Former MP’s dedication, hard work remembered

Former prime minister Sir Geoffrey Palmer speaks at the memorial service for the late Dunedin...
Former prime minister Sir Geoffrey Palmer speaks at the memorial service for the late Dunedin North MP Stan Rodger, held in Dunedin yesterday, as former Dunedin North MP Pete Hodgson (left) and the rest of the gathering listen. PHOTO: GREGOR RICHARDSON
Former cabinet minister and Dunedin North Labour MP Stan Rodger was remembered yesterday as a dedicated constituency MP with an insatiable appetite for hard work.

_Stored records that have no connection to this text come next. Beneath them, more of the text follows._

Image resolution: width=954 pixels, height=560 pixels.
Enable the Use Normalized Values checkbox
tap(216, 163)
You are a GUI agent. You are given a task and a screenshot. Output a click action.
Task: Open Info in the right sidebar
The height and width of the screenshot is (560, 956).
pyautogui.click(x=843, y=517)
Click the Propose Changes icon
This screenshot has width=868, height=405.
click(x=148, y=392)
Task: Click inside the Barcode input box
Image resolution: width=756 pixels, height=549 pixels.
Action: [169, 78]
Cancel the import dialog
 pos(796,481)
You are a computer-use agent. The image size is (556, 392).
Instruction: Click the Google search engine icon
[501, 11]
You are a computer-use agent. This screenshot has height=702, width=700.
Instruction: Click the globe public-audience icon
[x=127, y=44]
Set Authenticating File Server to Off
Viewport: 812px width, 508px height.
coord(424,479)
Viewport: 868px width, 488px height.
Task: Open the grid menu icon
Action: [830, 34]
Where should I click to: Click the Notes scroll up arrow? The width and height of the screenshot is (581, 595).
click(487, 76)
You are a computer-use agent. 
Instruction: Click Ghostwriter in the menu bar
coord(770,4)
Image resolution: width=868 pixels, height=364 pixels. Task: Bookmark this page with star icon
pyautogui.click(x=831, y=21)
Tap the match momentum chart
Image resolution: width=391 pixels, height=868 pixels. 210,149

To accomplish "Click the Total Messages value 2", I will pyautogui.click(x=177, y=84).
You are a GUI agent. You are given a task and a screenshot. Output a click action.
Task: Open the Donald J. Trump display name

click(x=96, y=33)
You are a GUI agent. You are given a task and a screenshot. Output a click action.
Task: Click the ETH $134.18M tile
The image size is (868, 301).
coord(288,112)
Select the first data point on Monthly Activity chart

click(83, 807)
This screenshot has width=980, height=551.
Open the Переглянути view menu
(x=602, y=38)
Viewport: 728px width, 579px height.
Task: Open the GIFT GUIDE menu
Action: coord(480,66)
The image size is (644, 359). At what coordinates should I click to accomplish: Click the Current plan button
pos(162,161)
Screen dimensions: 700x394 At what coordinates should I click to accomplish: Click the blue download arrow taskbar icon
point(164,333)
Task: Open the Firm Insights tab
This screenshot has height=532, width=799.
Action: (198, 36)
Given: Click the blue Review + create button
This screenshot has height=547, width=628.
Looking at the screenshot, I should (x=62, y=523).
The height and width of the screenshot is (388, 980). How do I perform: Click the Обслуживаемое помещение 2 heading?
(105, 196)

Mr Rodger, who died on May 29 aged 82, was a meticulous planner and had organised almost every detail of his service years before.

Speakers included Speaker Trevor Mallard, former prime minister Sir Geoffrey Palmer and Mr Rodger’s successor as Dunedin North MP, Pete Hodgson, who called the memorial "a celebration of a great man’s good life".

Stan Rodger, surrounded by books in his home office. PHOTO: PETER MCINTOSH
Stan Rodger, surrounded by books in his home office. PHOTO: PETER MCINTOSH
Mr Mallard said Mr Rodger had been a mentor of his for 38 years, and as recently as Budget day, May 19, had called him to offer advice.

"He called irregularly but frequently and his calls were substantive, they were long and they were always wise."

Sir Geoffrey said Mr Rodger was often underestimated, but not by the colleagues with whom he worked.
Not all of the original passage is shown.